== Directions for this task ==
Print the lines below from the line with "Task: Tap the 0.76% daily change badge" to the line with "Uncheck Owner Read permission" exactly, keeping both ends, and print no pictures.

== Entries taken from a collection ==
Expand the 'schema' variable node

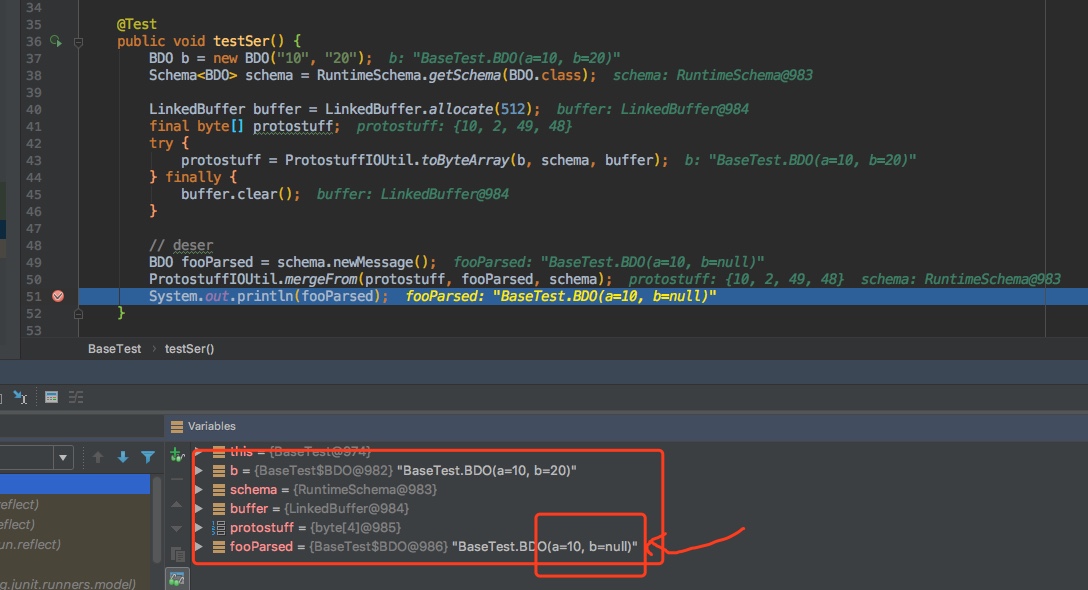(199, 490)
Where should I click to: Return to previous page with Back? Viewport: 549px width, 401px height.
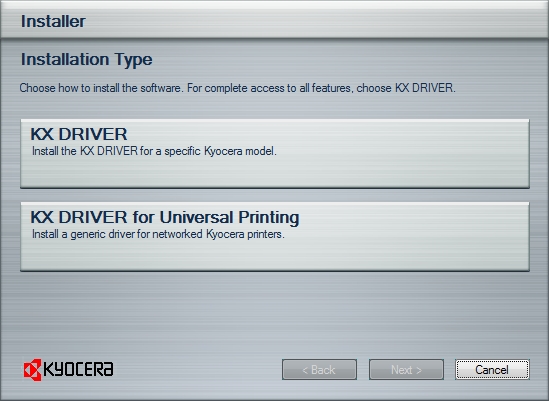pyautogui.click(x=319, y=369)
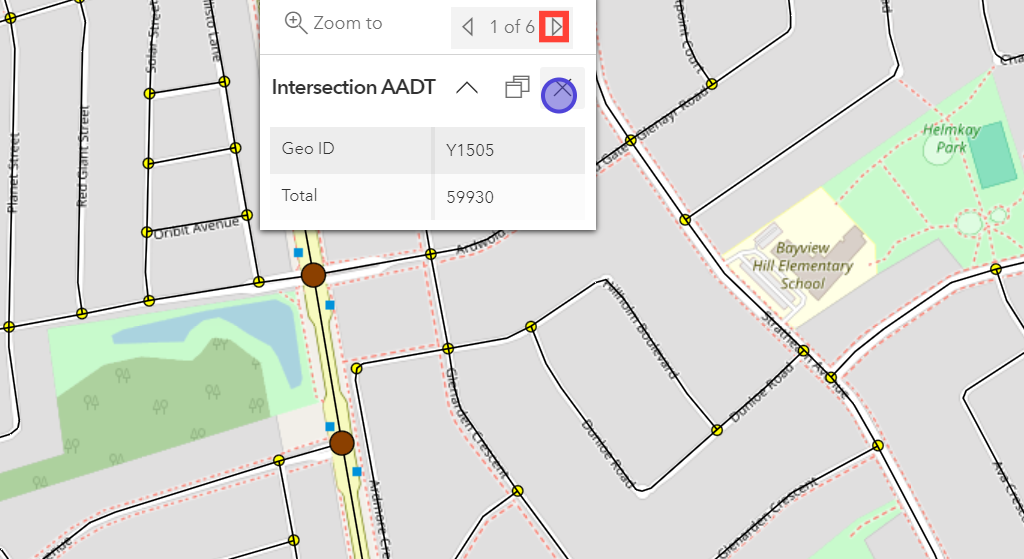Viewport: 1024px width, 559px height.
Task: Click blue square just below the upper brown marker
Action: (330, 305)
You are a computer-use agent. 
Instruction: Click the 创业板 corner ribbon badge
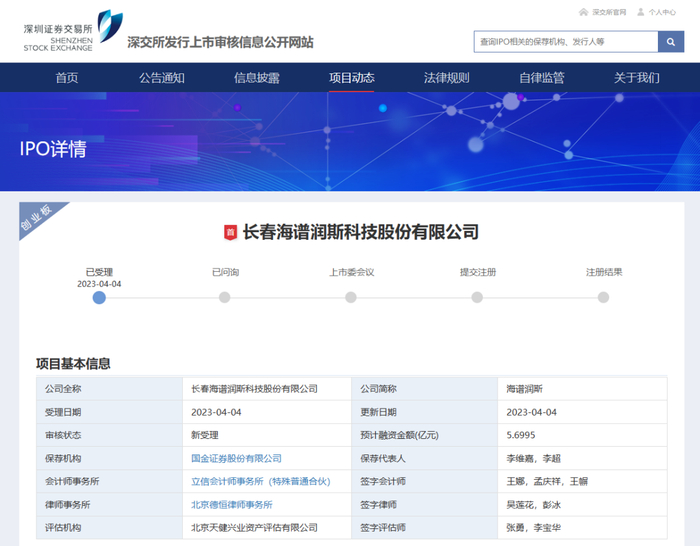point(38,220)
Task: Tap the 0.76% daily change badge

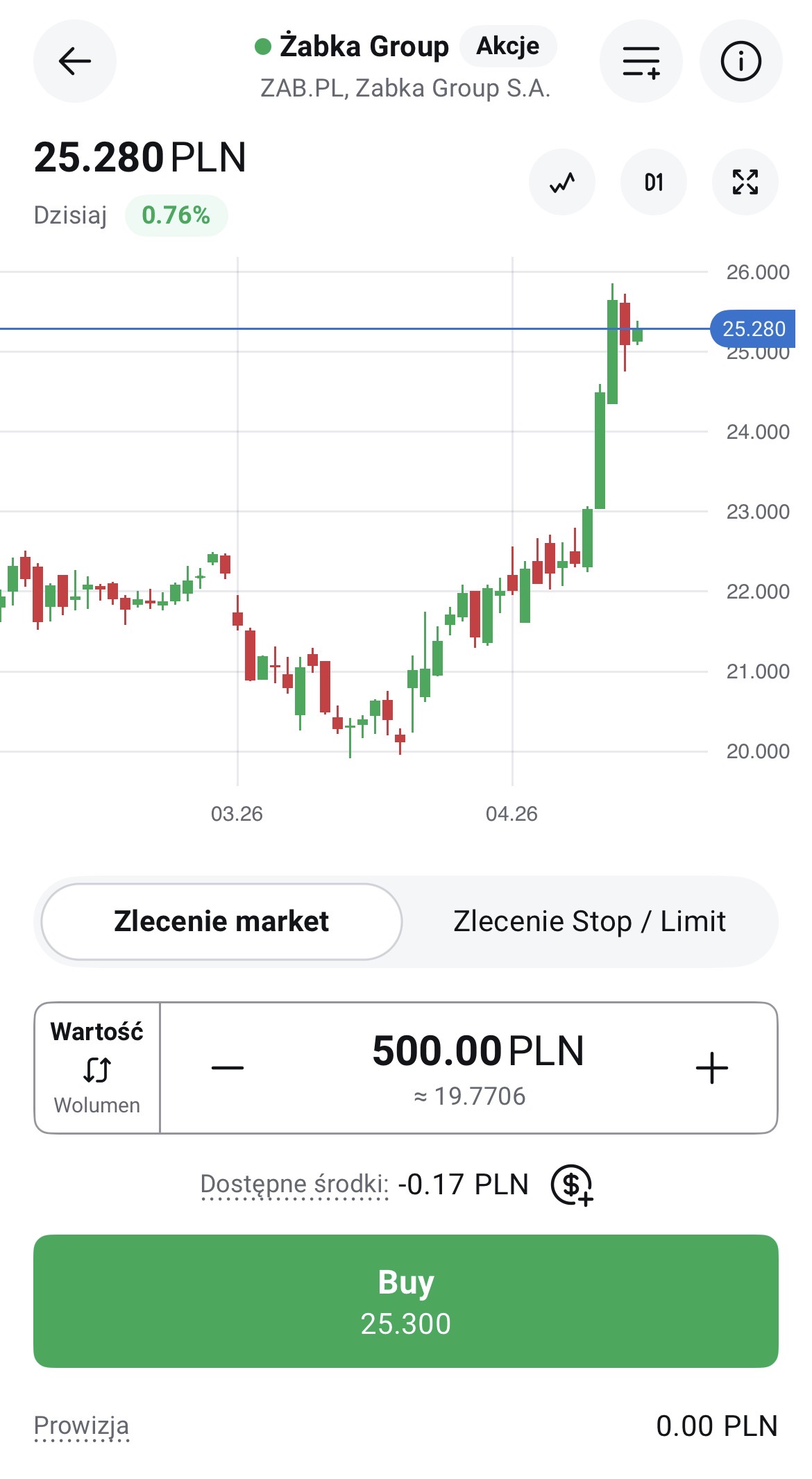Action: pyautogui.click(x=176, y=215)
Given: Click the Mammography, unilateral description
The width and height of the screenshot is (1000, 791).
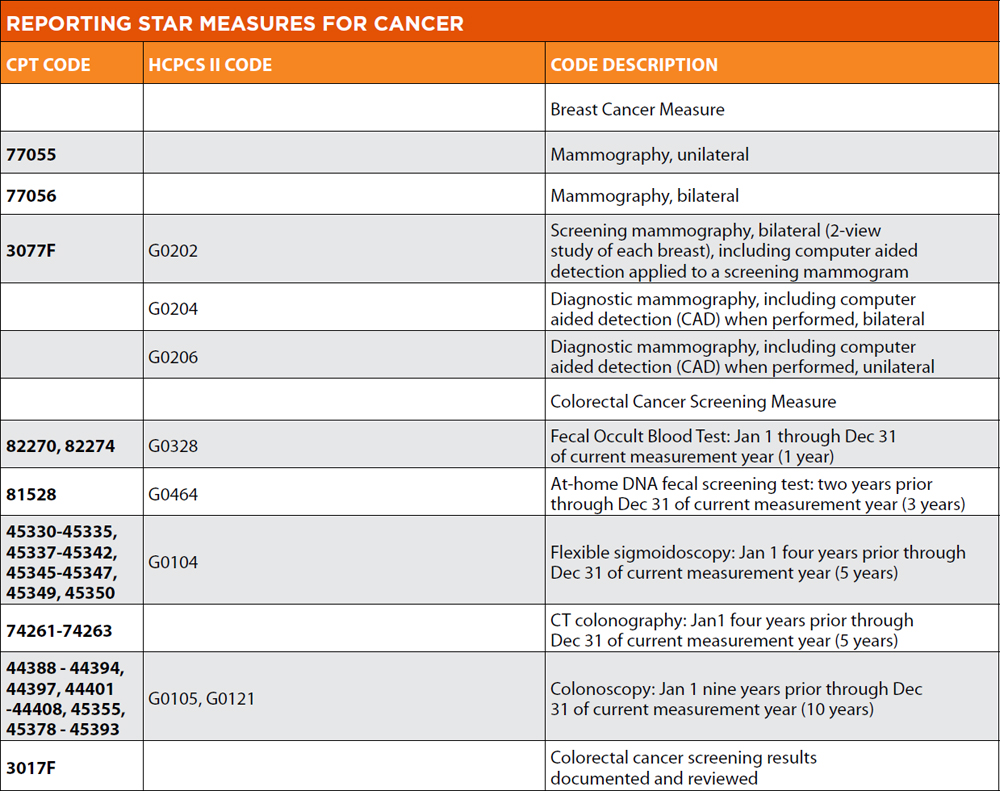Looking at the screenshot, I should click(649, 155).

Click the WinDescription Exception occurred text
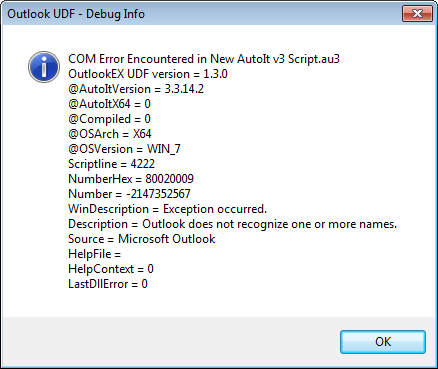[x=168, y=209]
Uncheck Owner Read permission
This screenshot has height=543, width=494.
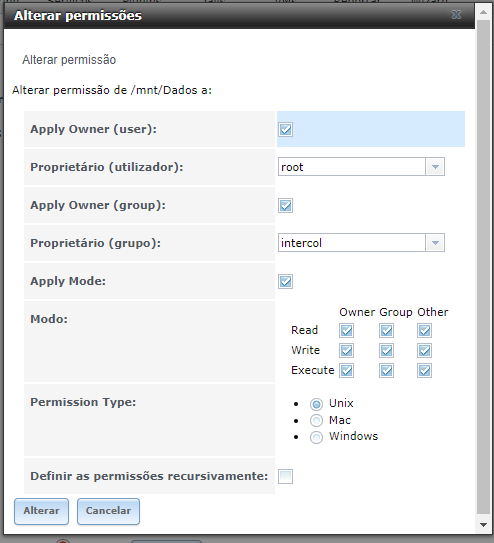347,330
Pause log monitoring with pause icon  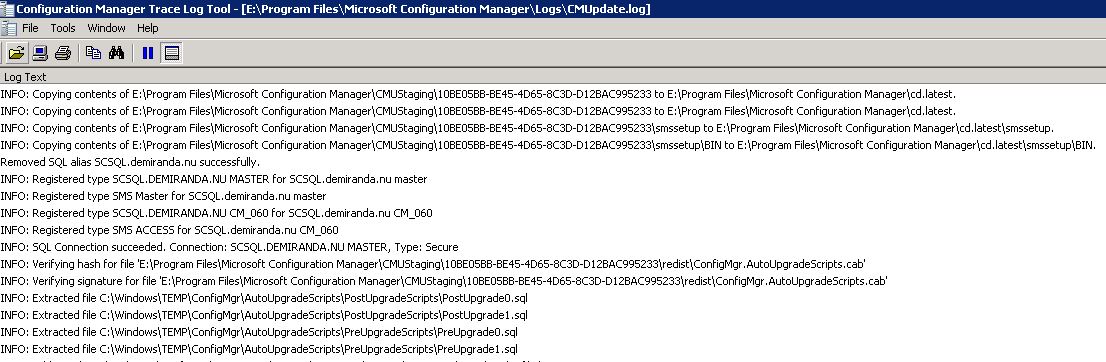pyautogui.click(x=147, y=53)
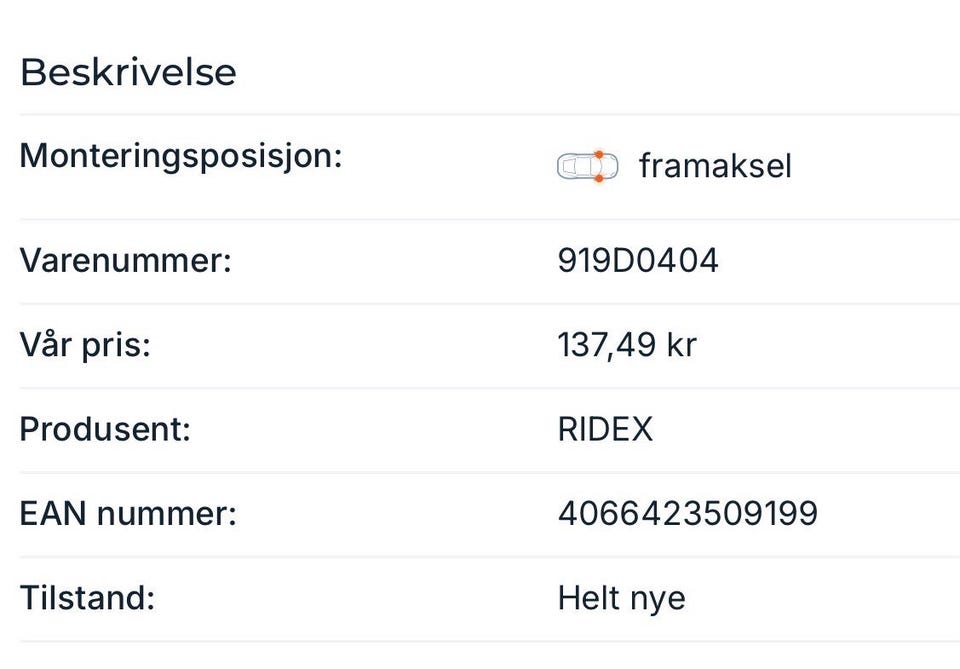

== Exercise output ==
Task: Tap the 0.76% daily change badge

Action: pyautogui.click(x=176, y=215)
Given: Click the Mammography, unilateral description
The width and height of the screenshot is (1000, 791).
Looking at the screenshot, I should click(649, 155).

Click the WinDescription Exception occurred text
[x=168, y=209]
Uncheck Owner Read permission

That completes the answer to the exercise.